What this task involves: Your task is to transcribe, word for word, the line containing "The image size is (1440, 545)." and all lines that follow it to the end of the entries. Leave out the pictures.
%%
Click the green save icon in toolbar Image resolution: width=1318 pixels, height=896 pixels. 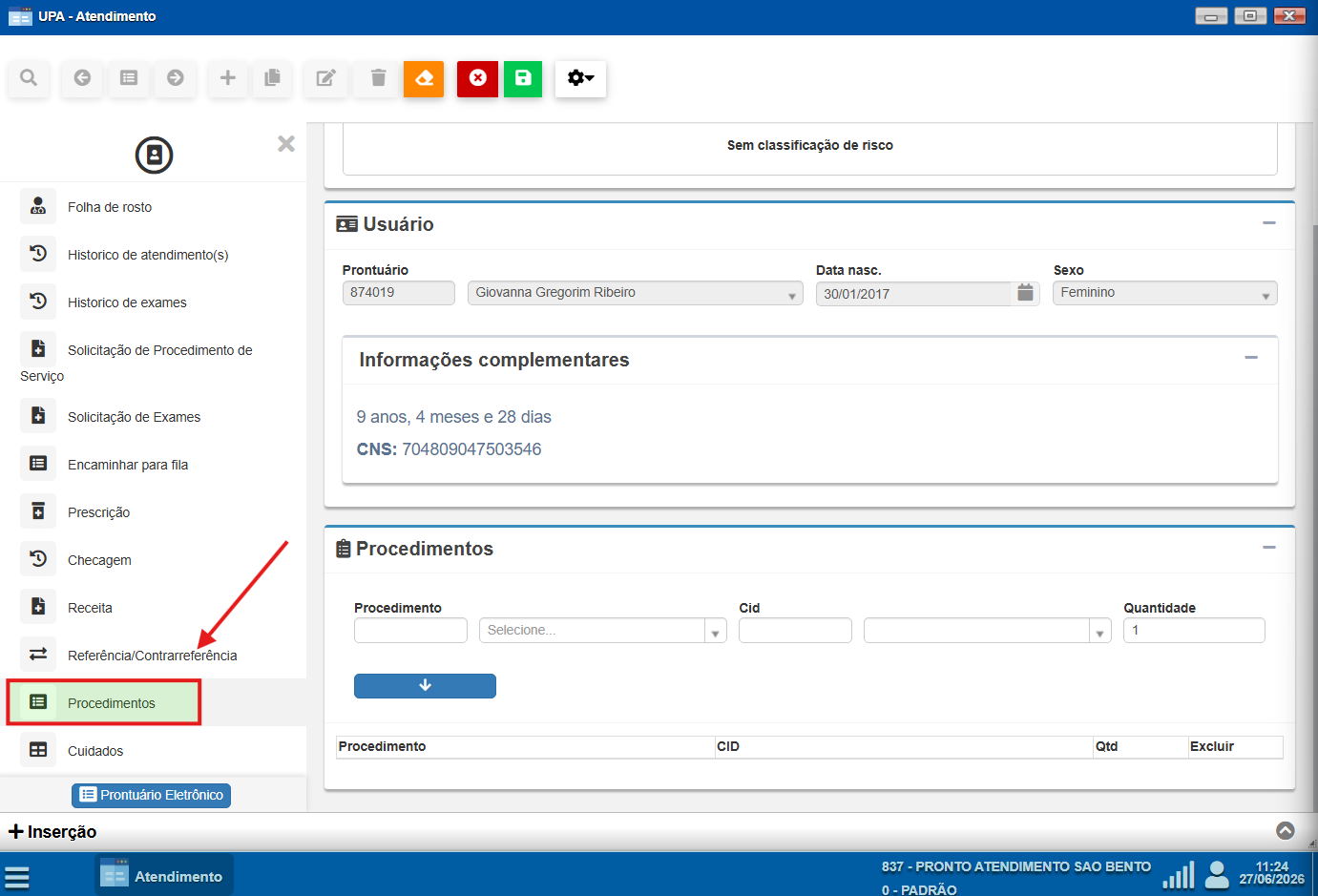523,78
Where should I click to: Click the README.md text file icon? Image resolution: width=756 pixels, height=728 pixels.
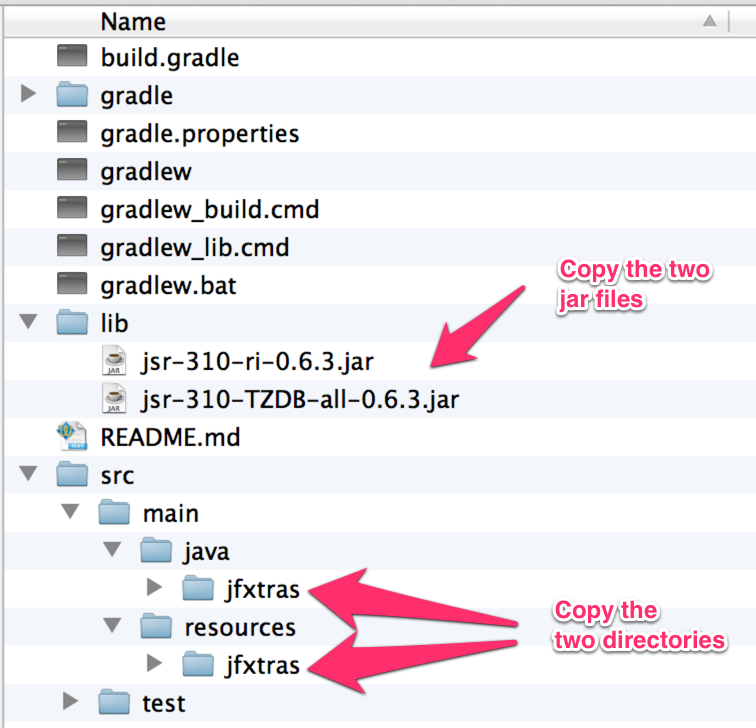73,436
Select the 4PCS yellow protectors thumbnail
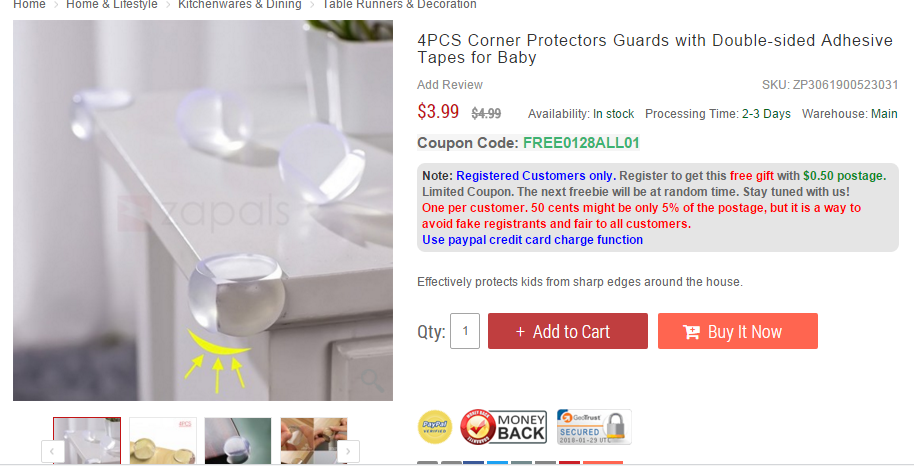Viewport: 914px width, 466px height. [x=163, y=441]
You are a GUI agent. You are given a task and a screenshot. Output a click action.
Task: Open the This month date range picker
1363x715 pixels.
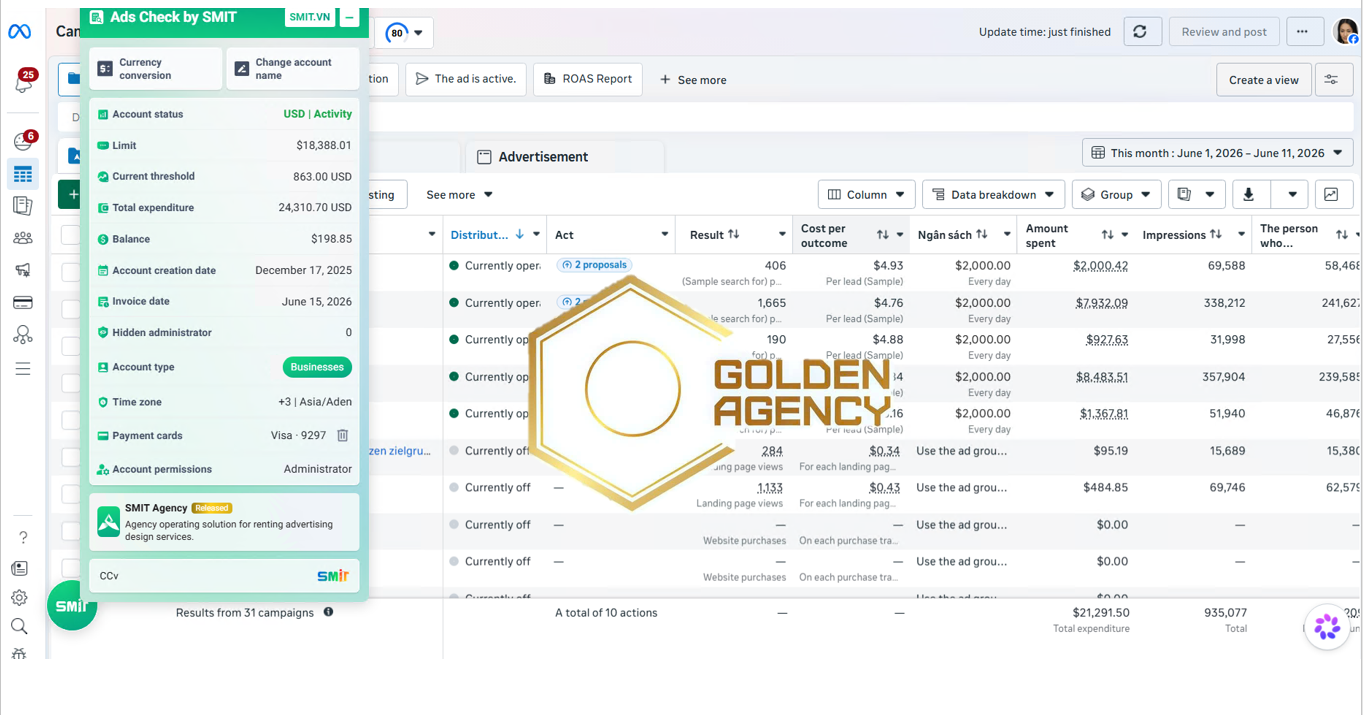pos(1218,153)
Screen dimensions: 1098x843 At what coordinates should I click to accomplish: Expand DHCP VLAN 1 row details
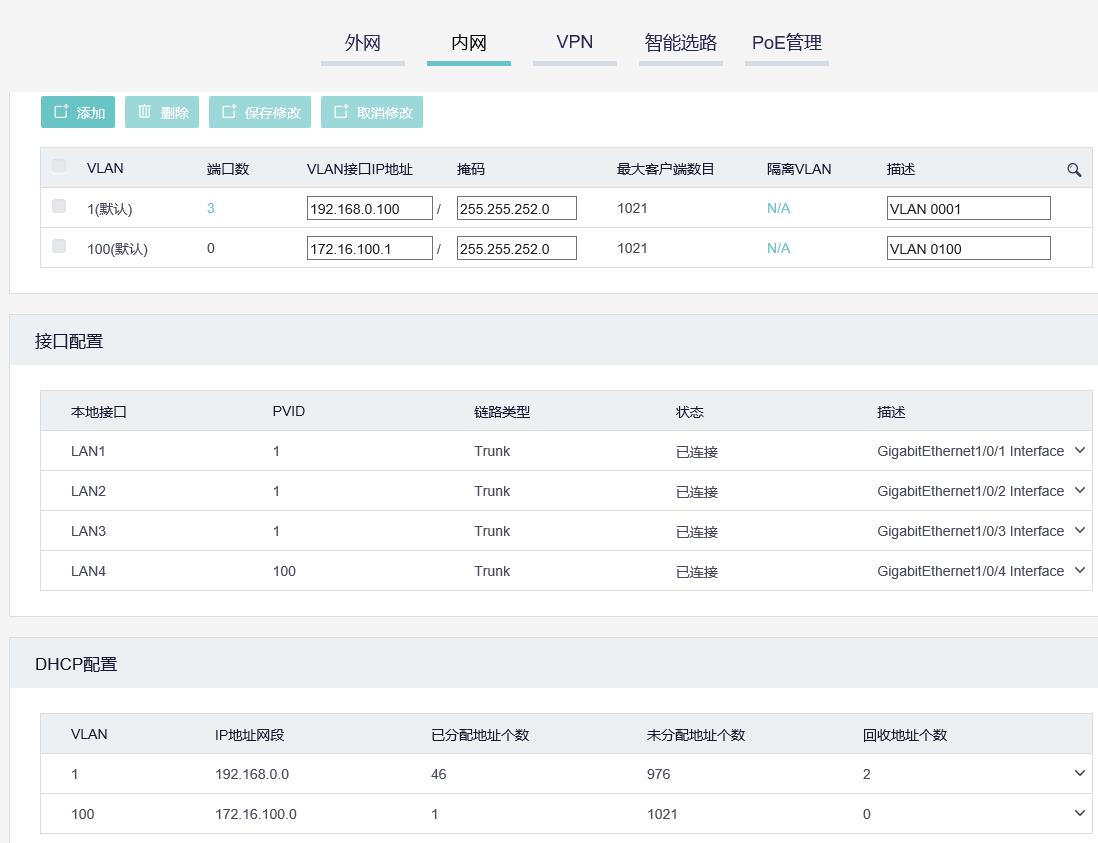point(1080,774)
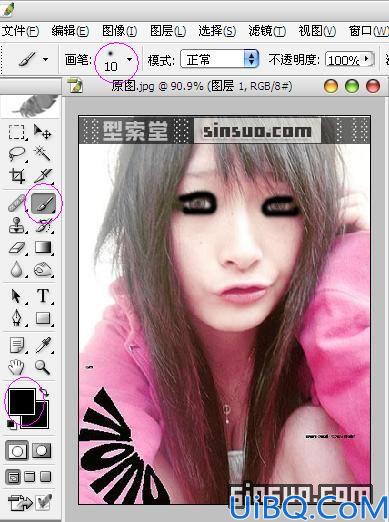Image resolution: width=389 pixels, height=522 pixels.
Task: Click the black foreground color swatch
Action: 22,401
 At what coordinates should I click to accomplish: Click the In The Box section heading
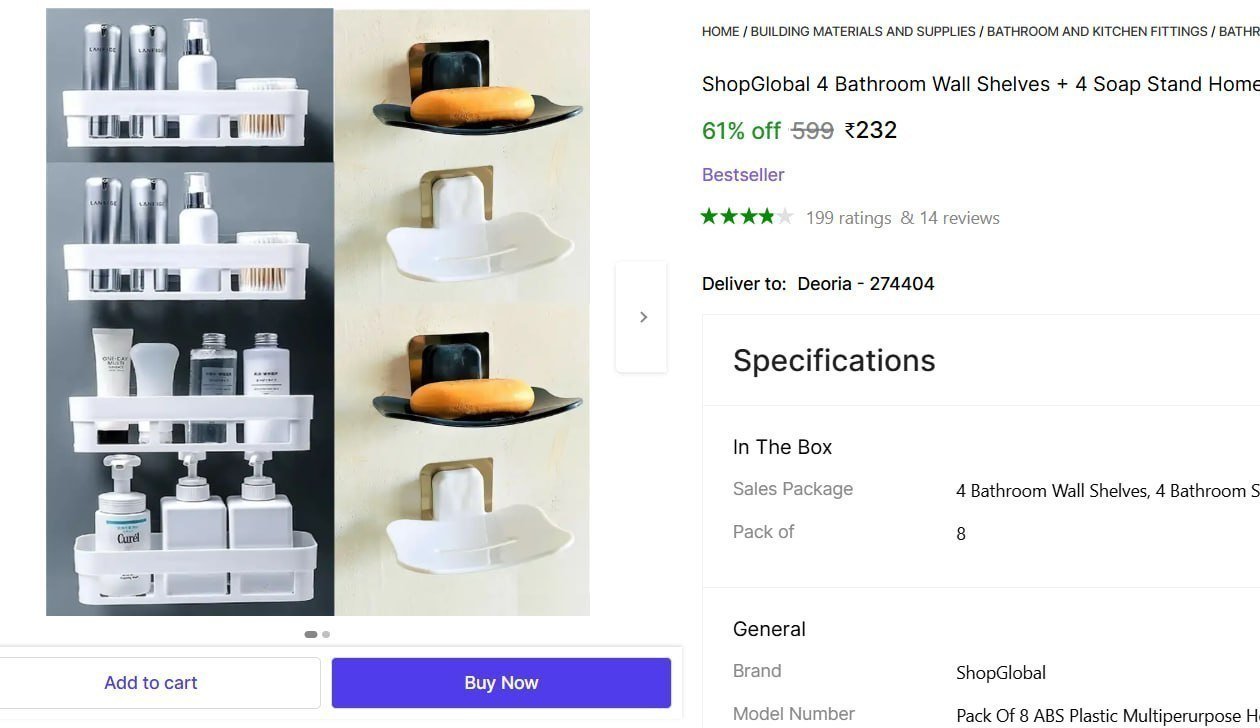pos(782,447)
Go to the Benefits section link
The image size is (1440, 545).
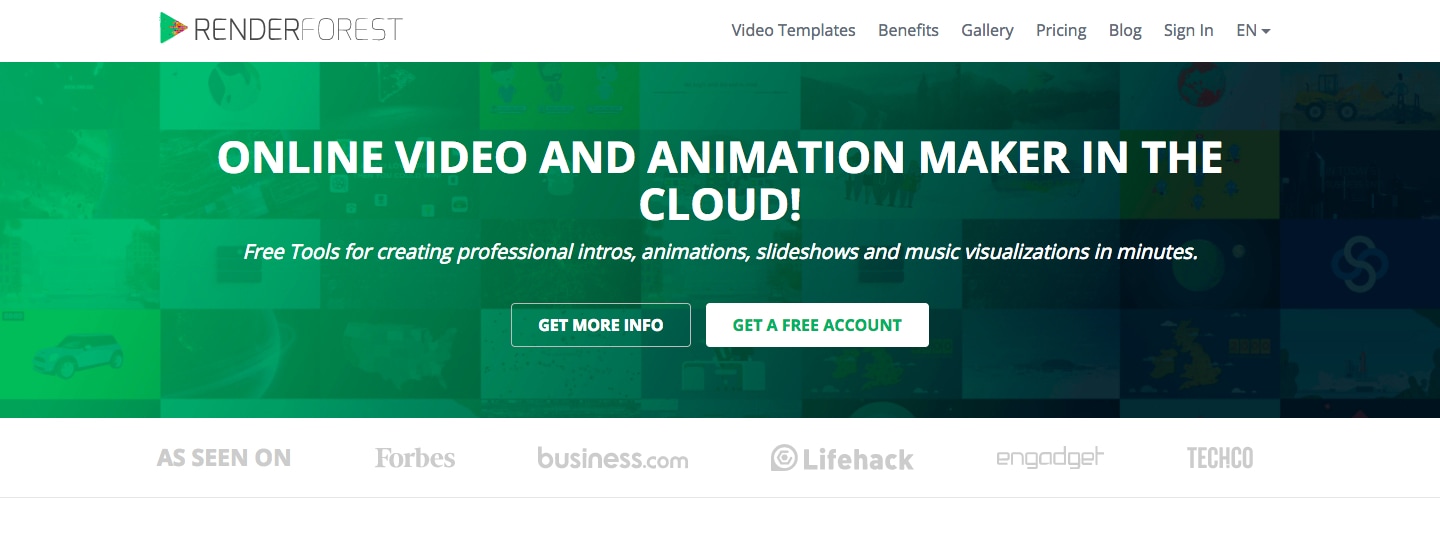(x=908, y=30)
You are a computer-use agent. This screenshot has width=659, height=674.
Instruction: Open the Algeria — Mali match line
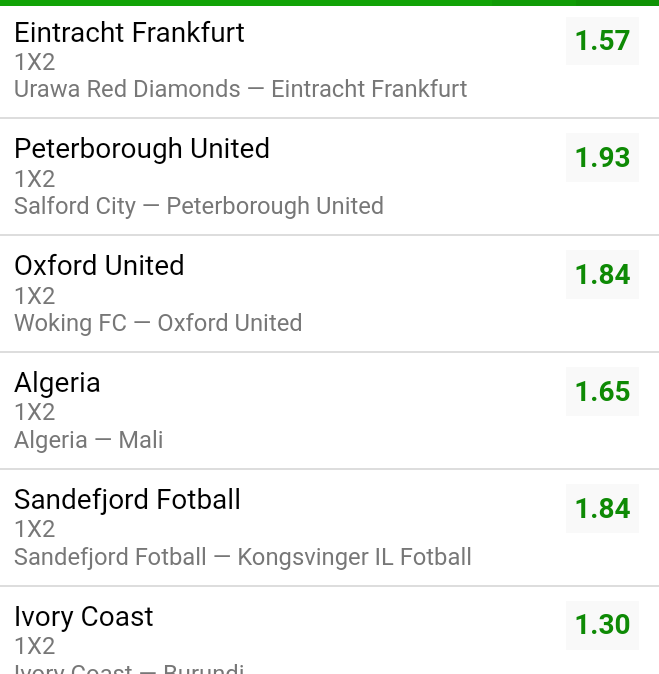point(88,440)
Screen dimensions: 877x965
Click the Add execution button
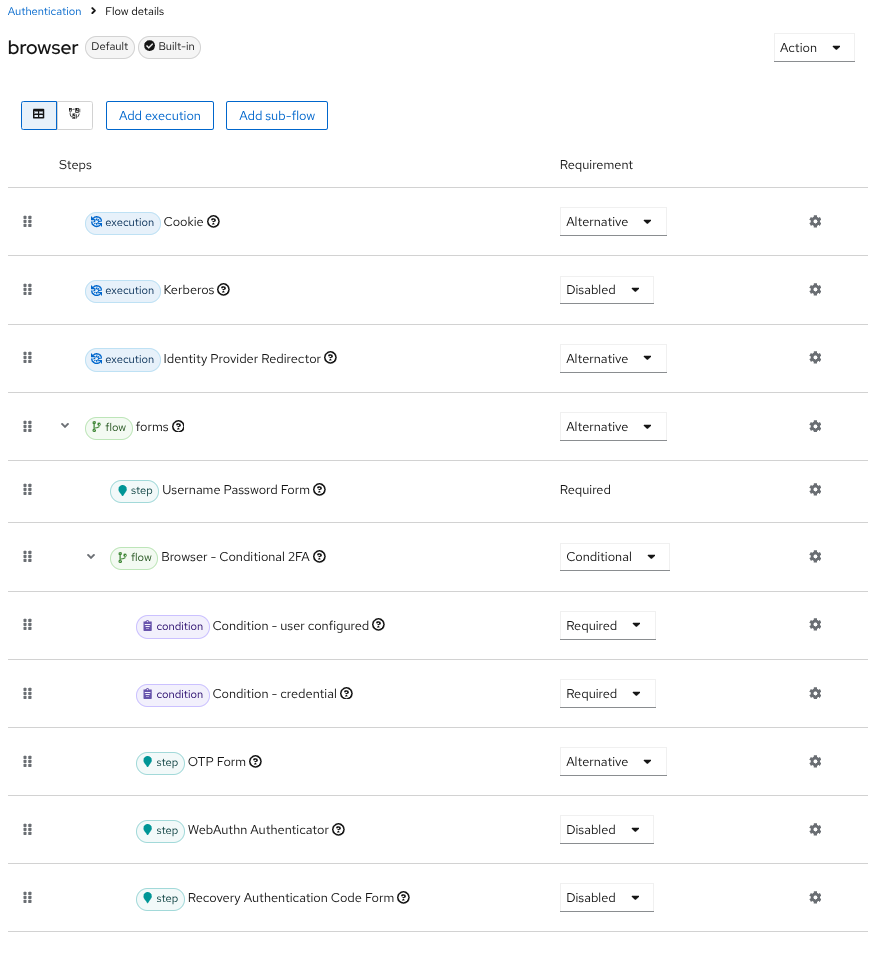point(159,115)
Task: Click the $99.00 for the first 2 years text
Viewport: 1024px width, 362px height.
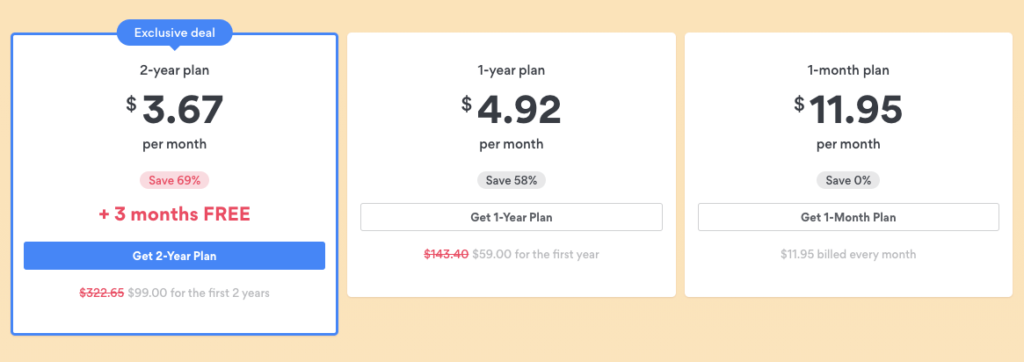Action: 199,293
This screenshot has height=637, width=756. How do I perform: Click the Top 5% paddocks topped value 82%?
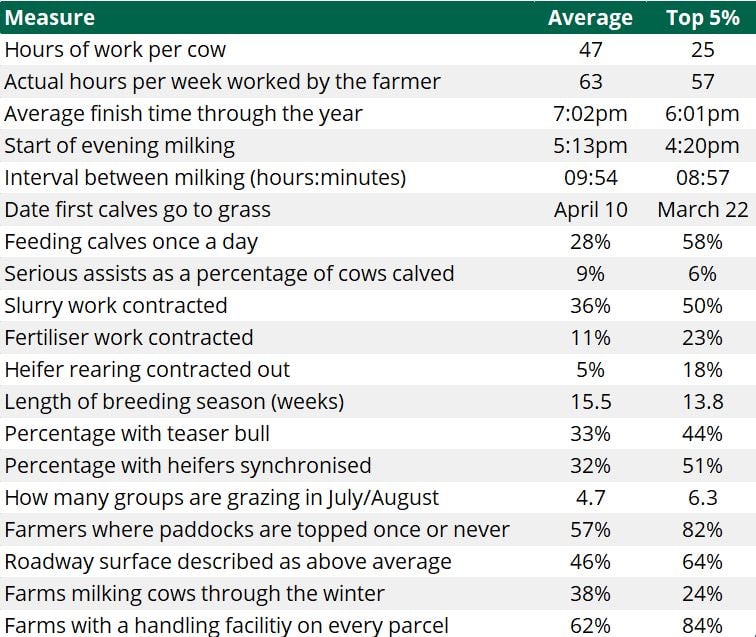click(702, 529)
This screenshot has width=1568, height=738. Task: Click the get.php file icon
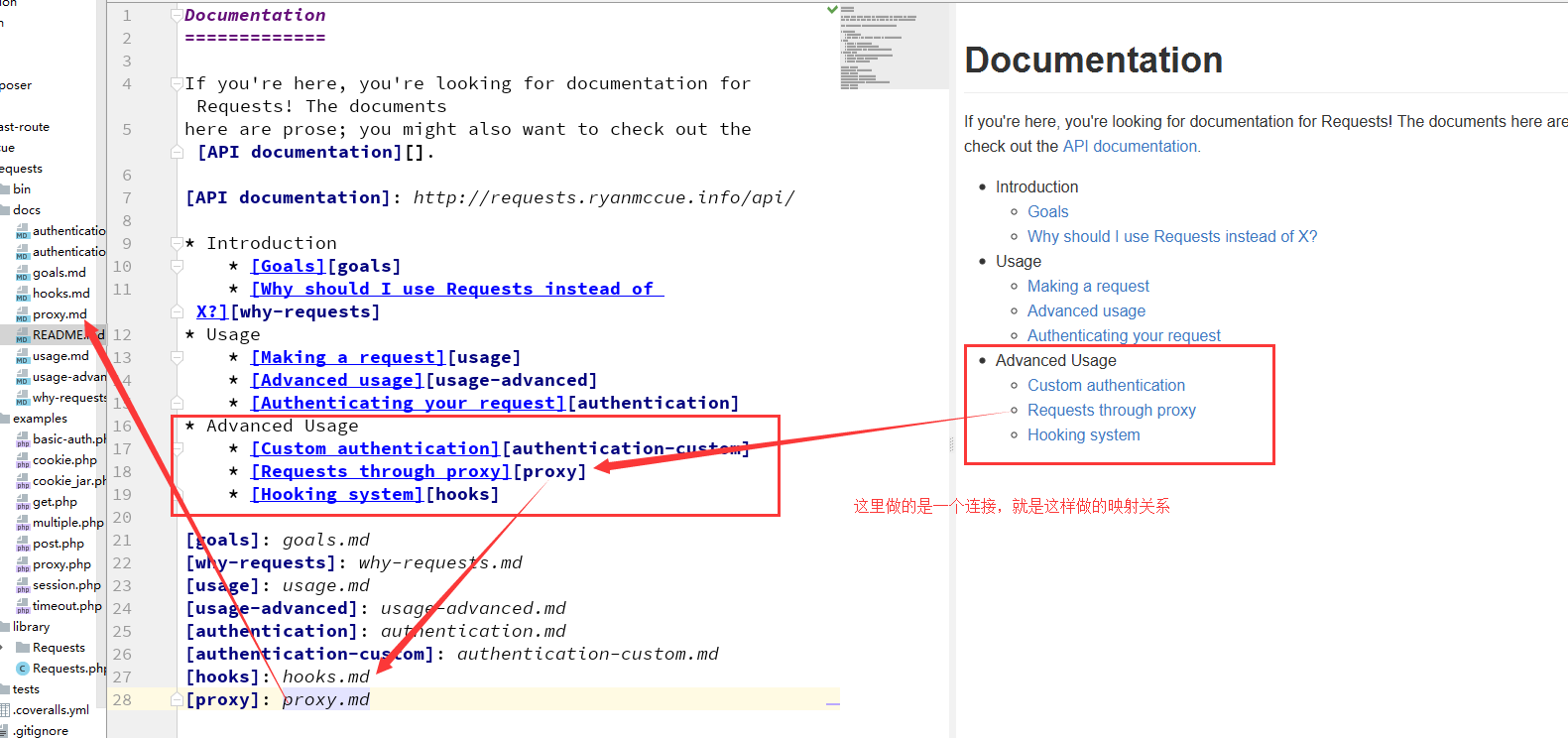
%%
Result of the task:
The image size is (1440, 545).
(x=908, y=30)
You are a computer-use agent. This screenshot has width=659, height=674.
Instruction: Open the Algeria — Mali match line
point(88,440)
Screen dimensions: 877x965
Click the Add execution button
point(159,115)
Task: Click the $99.00 for the first 2 years text
Viewport: 1024px width, 362px height.
Action: 199,293
This screenshot has height=637, width=756. How do I perform: Click the Top 5% paddocks topped value 82%?
click(702, 529)
This screenshot has width=1568, height=738. Task: Click the get.php file icon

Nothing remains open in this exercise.